> **Your objective**
Could you reproduce every one of the lines below word for word, leaving nothing out?

## START The input

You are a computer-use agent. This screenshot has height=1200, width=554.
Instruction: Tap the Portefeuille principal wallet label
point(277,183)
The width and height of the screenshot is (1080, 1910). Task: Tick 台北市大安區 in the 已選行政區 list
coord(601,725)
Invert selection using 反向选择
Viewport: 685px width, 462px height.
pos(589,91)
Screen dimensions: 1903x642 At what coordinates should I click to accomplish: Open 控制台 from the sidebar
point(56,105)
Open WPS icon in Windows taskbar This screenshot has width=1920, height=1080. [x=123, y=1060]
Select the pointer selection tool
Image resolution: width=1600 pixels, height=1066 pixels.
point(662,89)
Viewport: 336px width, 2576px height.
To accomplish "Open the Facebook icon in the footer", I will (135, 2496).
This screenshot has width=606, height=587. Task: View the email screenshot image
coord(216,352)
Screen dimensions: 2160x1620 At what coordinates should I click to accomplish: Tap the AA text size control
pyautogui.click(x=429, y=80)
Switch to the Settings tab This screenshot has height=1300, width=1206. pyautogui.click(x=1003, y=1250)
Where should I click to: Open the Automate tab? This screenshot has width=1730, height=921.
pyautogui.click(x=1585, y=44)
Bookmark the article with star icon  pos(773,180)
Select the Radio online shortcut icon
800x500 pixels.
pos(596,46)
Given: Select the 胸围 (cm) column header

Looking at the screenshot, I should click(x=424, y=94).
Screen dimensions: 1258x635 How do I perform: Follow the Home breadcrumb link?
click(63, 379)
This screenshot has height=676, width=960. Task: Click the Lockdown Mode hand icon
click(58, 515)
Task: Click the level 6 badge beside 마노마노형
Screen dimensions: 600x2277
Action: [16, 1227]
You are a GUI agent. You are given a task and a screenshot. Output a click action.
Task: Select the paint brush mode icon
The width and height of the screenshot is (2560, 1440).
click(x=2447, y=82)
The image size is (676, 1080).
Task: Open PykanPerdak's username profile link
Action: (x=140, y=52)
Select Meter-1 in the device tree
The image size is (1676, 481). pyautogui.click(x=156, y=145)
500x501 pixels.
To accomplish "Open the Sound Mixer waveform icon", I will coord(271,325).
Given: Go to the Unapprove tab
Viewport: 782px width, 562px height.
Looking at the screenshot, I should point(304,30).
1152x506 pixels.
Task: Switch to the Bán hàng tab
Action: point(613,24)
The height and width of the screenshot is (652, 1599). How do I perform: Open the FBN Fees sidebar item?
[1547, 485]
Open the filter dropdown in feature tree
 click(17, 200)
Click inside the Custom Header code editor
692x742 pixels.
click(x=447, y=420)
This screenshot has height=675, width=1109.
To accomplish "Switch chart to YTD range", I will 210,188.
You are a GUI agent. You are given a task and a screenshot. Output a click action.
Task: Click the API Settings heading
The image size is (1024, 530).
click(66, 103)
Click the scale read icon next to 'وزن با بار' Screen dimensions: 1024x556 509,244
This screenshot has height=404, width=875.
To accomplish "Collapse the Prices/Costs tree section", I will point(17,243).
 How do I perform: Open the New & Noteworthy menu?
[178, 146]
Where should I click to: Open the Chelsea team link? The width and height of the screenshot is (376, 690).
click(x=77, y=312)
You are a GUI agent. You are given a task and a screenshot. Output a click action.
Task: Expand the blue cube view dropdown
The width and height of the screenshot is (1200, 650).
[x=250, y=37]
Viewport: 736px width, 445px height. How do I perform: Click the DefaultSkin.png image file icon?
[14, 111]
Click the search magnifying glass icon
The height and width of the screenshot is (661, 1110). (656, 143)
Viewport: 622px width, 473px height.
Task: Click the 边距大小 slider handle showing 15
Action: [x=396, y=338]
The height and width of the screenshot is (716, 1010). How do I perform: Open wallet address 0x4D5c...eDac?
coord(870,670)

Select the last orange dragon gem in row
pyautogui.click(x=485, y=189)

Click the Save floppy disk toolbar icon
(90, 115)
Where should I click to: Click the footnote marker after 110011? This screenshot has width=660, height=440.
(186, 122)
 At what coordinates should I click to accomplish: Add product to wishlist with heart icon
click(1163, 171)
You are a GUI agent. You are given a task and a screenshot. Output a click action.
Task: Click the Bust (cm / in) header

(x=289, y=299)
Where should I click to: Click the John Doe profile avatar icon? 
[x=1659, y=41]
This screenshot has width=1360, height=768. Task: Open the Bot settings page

## END The input

> **Task result**
You are a computer-use agent. This screenshot has height=1200, width=554.
Instruction: Tap the Portefeuille principal wallet label
point(277,183)
The width and height of the screenshot is (1080, 1910). Task: Tick 台北市大安區 in the 已選行政區 list
coord(601,725)
Invert selection using 反向选择
Viewport: 685px width, 462px height.
pos(589,91)
Screen dimensions: 1903x642 At what coordinates should I click to accomplish: Open 控制台 from the sidebar
point(56,105)
Open WPS icon in Windows taskbar This screenshot has width=1920, height=1080. [x=123, y=1060]
Select the pointer selection tool
Image resolution: width=1600 pixels, height=1066 pixels.
point(662,89)
Viewport: 336px width, 2576px height.
To accomplish "Open the Facebook icon in the footer", I will (135, 2496).
This screenshot has width=606, height=587. Task: View the email screenshot image
coord(216,352)
Screen dimensions: 2160x1620 At what coordinates should I click to accomplish: Tap the AA text size control
pyautogui.click(x=429, y=80)
Switch to the Settings tab This screenshot has height=1300, width=1206. pyautogui.click(x=1003, y=1250)
Where should I click to: Open the Automate tab? This screenshot has width=1730, height=921.
pyautogui.click(x=1585, y=44)
Bookmark the article with star icon  pos(773,180)
Select the Radio online shortcut icon
800x500 pixels.
pos(596,46)
Given: Select the 胸围 (cm) column header

Looking at the screenshot, I should click(x=424, y=94).
Screen dimensions: 1258x635 How do I perform: Follow the Home breadcrumb link?
click(63, 379)
This screenshot has height=676, width=960. Task: Click the Lockdown Mode hand icon
click(58, 515)
Task: Click the level 6 badge beside 마노마노형
Screen dimensions: 600x2277
Action: [16, 1227]
You are a GUI agent. You are given a task and a screenshot. Output a click action.
Task: Select the paint brush mode icon
The width and height of the screenshot is (2560, 1440).
click(x=2447, y=82)
The image size is (676, 1080).
Task: Open PykanPerdak's username profile link
Action: (x=140, y=52)
Select Meter-1 in the device tree
The image size is (1676, 481). pyautogui.click(x=156, y=145)
500x501 pixels.
To accomplish "Open the Sound Mixer waveform icon", I will coord(271,325).
Given: Go to the Unapprove tab
Viewport: 782px width, 562px height.
Looking at the screenshot, I should point(304,30).
1152x506 pixels.
Task: Switch to the Bán hàng tab
Action: point(613,24)
The height and width of the screenshot is (652, 1599). How do I perform: Open the FBN Fees sidebar item?
[1547, 485]
Open the filter dropdown in feature tree
 click(17, 200)
Click inside the Custom Header code editor
692x742 pixels.
click(x=447, y=420)
This screenshot has height=675, width=1109.
To accomplish "Switch chart to YTD range", I will 210,188.
You are a GUI agent. You are given a task and a screenshot. Output a click action.
Task: Click the API Settings heading
The image size is (1024, 530).
click(66, 103)
Click the scale read icon next to 'وزن با بار' Screen dimensions: 1024x556 509,244
This screenshot has height=404, width=875.
To accomplish "Collapse the Prices/Costs tree section", I will point(17,243).
 How do I perform: Open the New & Noteworthy menu?
[178, 146]
Where should I click to: Open the Chelsea team link? The width and height of the screenshot is (376, 690).
click(x=77, y=312)
You are a GUI agent. You are given a task and a screenshot. Output a click action.
Task: Expand the blue cube view dropdown
The width and height of the screenshot is (1200, 650).
[x=250, y=37]
Viewport: 736px width, 445px height. How do I perform: Click the DefaultSkin.png image file icon?
[14, 111]
Click the search magnifying glass icon
The height and width of the screenshot is (661, 1110). (656, 143)
Viewport: 622px width, 473px height.
Task: Click the 边距大小 slider handle showing 15
Action: [x=396, y=338]
The height and width of the screenshot is (716, 1010). How do I perform: Open wallet address 0x4D5c...eDac?
coord(870,670)

Select the last orange dragon gem in row
pyautogui.click(x=485, y=189)

Click the Save floppy disk toolbar icon
(90, 115)
Where should I click to: Click the footnote marker after 110011? This screenshot has width=660, height=440.
(186, 122)
 At what coordinates should I click to accomplish: Add product to wishlist with heart icon
click(1163, 171)
You are a GUI agent. You are given a task and a screenshot. Output a click action.
Task: Click the Bust (cm / in) header

(x=289, y=299)
Where should I click to: Click the John Doe profile avatar icon? 
[x=1659, y=41]
This screenshot has width=1360, height=768. Task: Open the Bot settings page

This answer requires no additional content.